The package can export tables to Excel. This chunk is not evaluated
during package checking because CRAN policies discourage writing files
during vignette execution.

```{r, eval = FALSE}
export_excel_tables(
  tables = list(
    kpi_summary = kpi_summary,
    provider_summary = provider_summary,
    pathway_summary = pathway_summary,
    icc_results = icc_results,
    model_effects = model_effects,
    provider_effects = provider_effects,
    pathway_predictions = pathway_predictions,
    provider_clusters = provider_clusters,
    sensitivity_results = sensitivity_results
  ),
  path = "nhscancerwaits_results.xlsx"
)
```

# Full Applied Workflow

For real NHS Cancer Waiting Times data, a typical workflow is:

```{r, eval = FALSE}
library(nhscancerwaits)

data <- load_cwt_excel(
  "your_nhs_cancer_waiting_times_file.xlsx"
)

data <- clean_cwt_data(data)

kpis <- summarise_kpis(data)

filtered <- filter_providers(data)

model <- fit_cwt_mixed_model(filtered)

icc <- calculate_icc(model)

provider_effects <- extract_provider_effects(model)

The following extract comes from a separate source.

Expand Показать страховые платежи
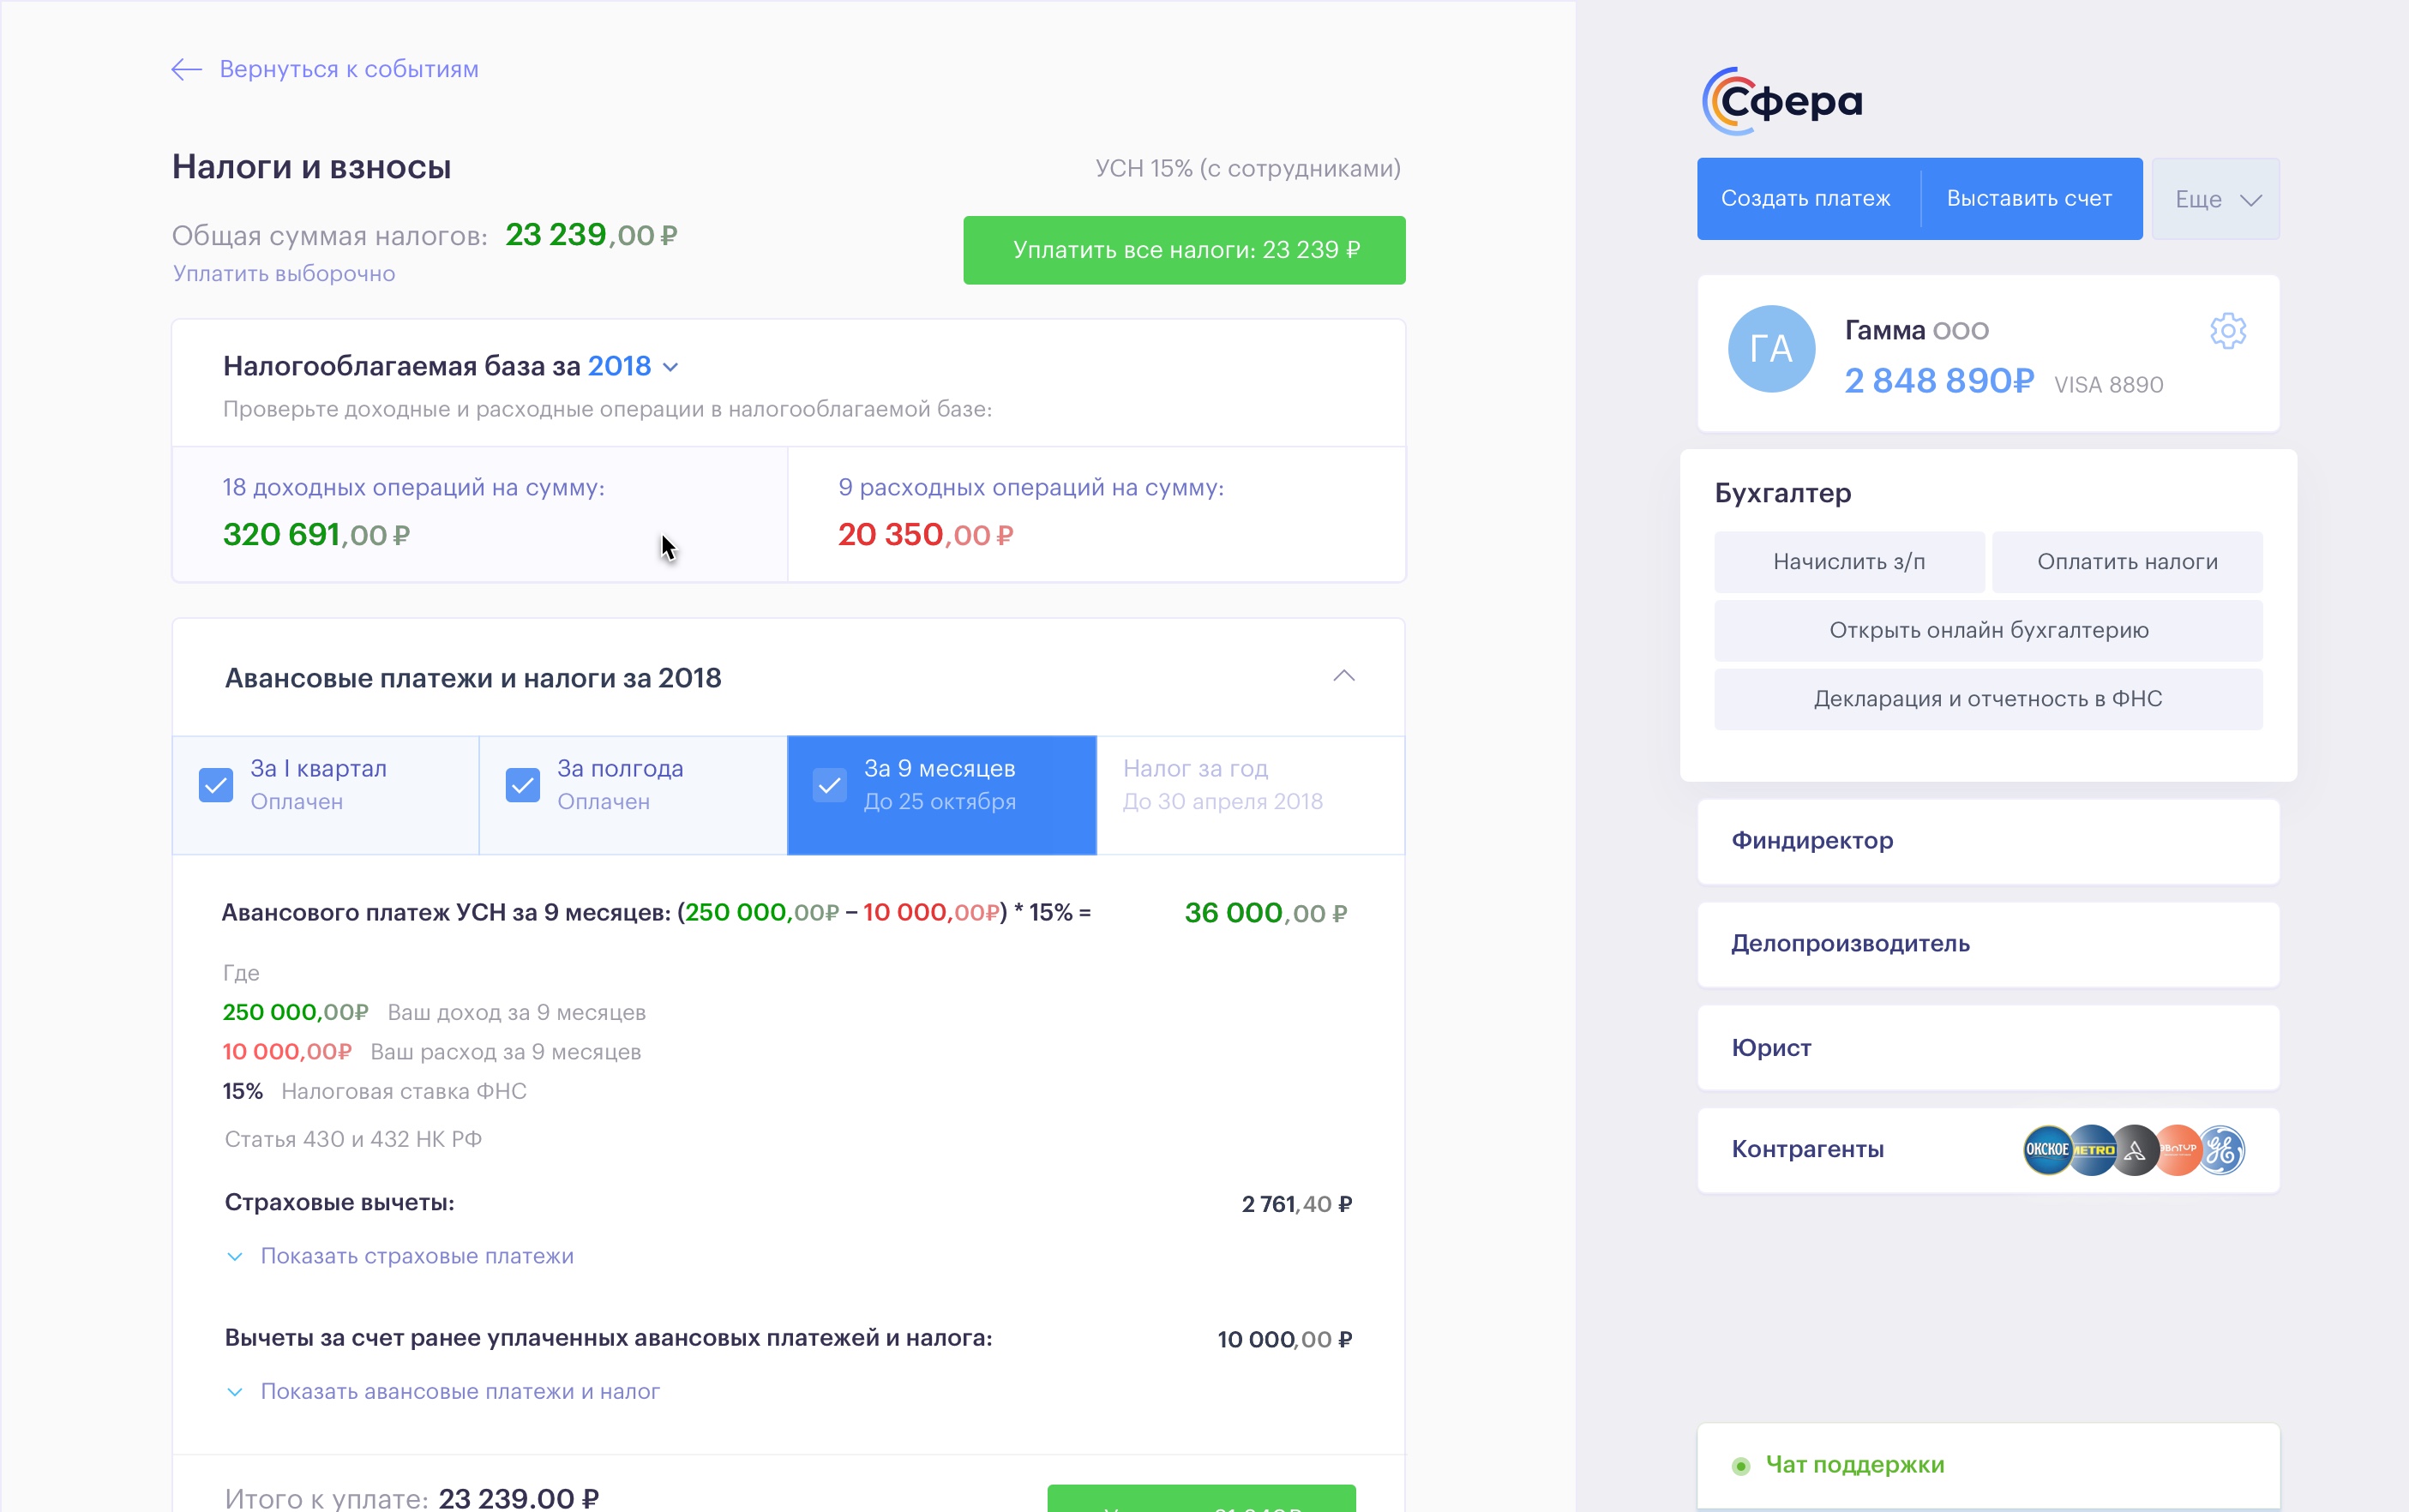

pathway_predictions <- predict_pathway_performance(
  model,
  filtered
)

provider_clusters <- cluster_providers(filtered)

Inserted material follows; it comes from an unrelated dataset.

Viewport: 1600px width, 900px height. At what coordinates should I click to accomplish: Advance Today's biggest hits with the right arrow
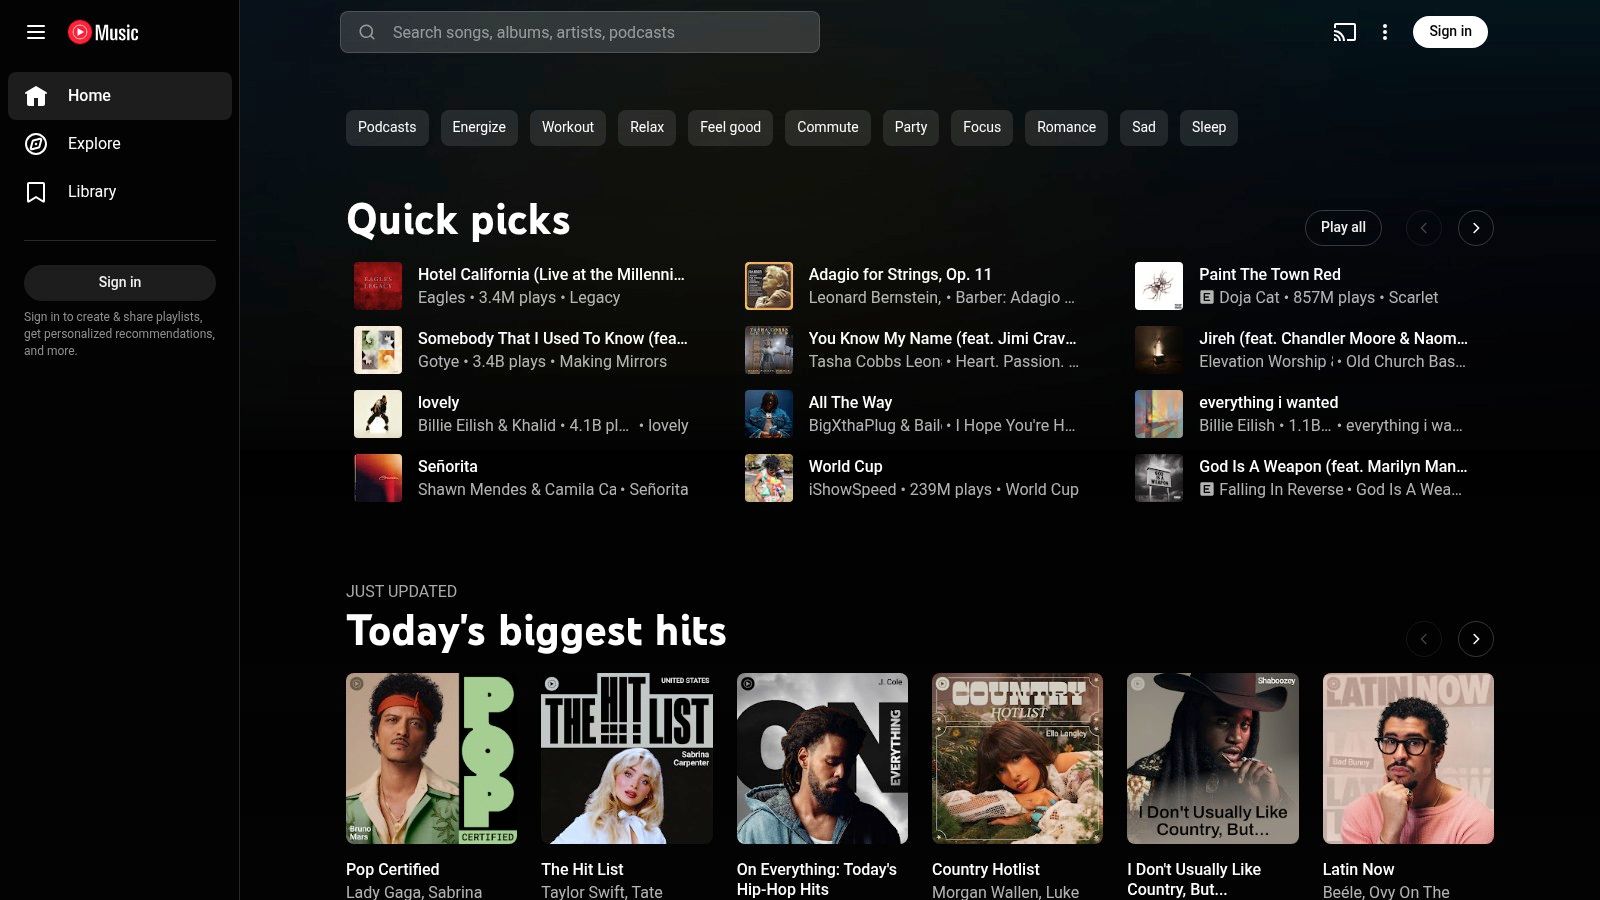[1476, 638]
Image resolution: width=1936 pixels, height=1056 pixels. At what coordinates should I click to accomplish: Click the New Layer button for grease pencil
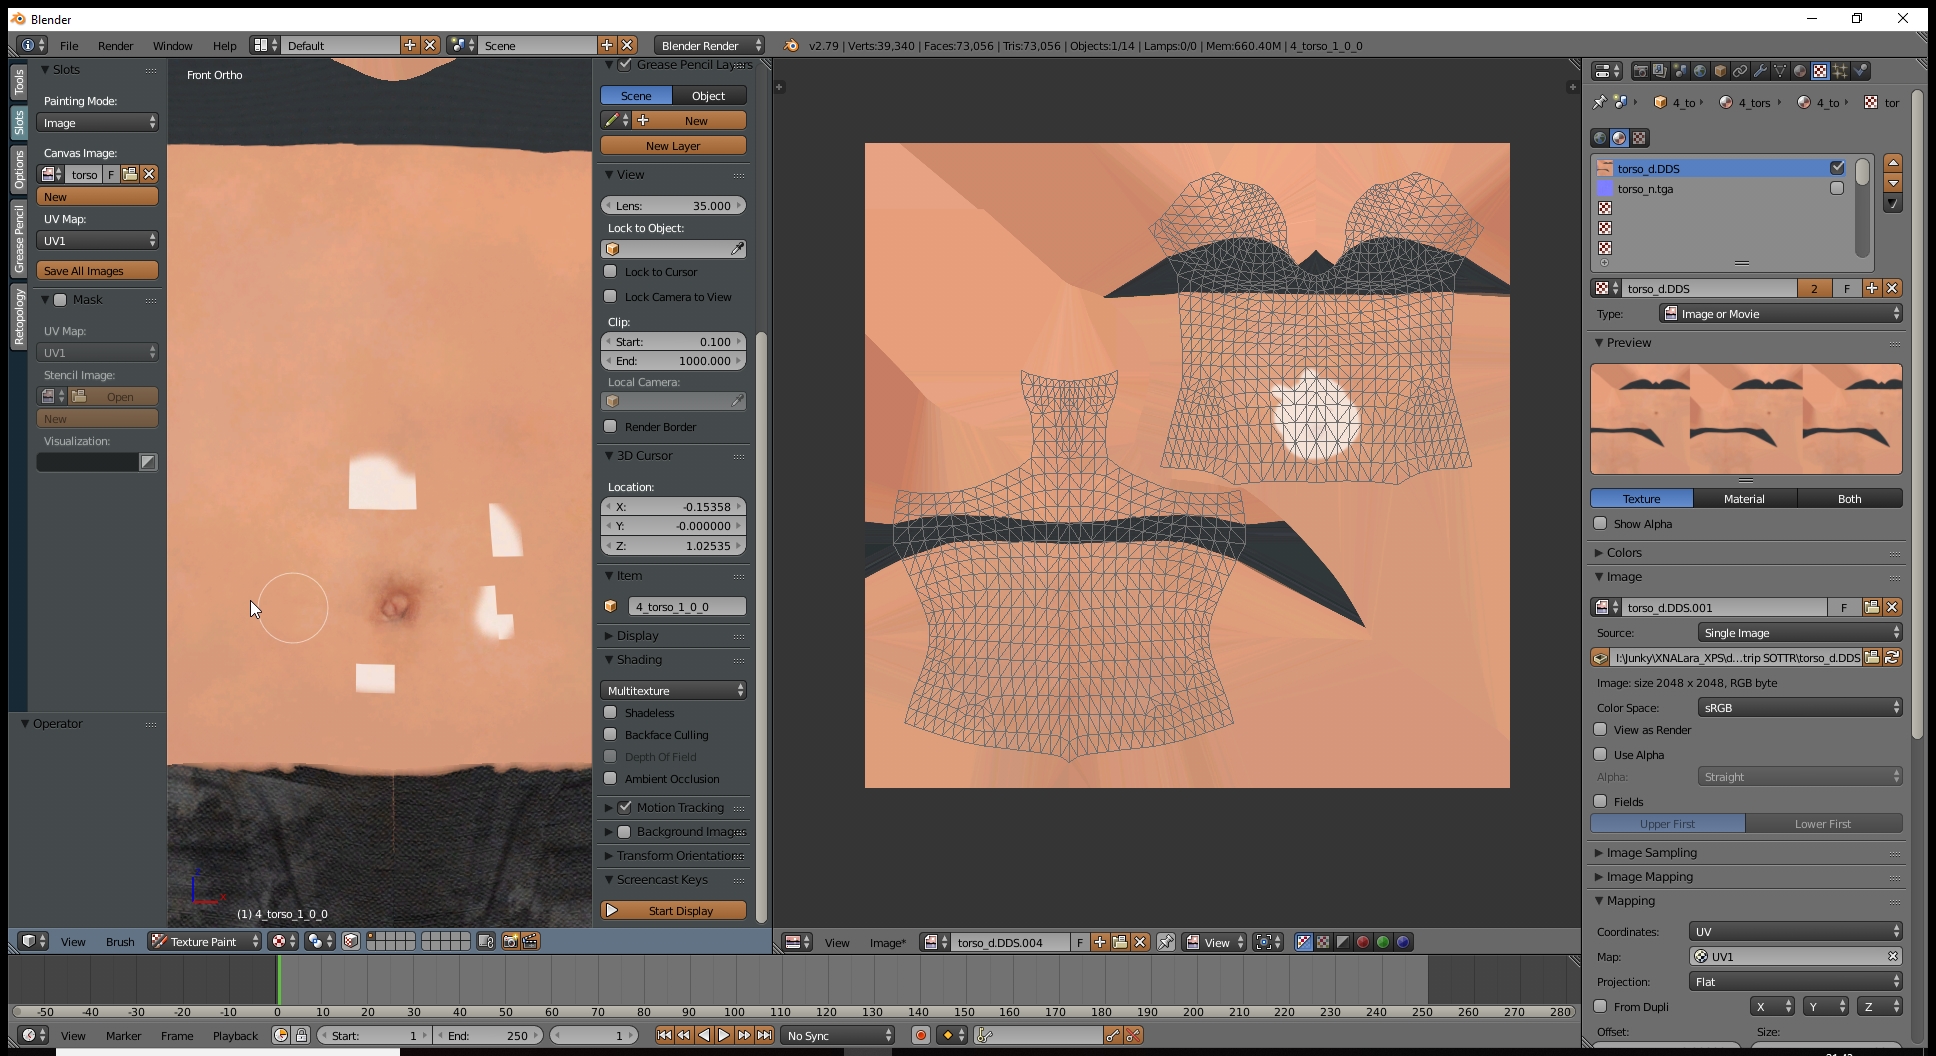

sensitivity <- run_sensitivity_analysis(filtered)
```

# Summary

`nhscancerwaits` provides a complete workflow for NHS Cancer Waiting Times
analysis, including data import, cleaning, summary statistics, provider
filtering, mixed-effects modelling, ICC estimation, adjusted provider
benchmarking, pathway prediction, clustering, sensitivity analysis,
visualisation and export.

Although this vignette uses simulated data, the functions were designed
to support analysis of real NHS Cancer Waiting Times datasets and can be
applied directly to appropriately formatted NHS England data sources.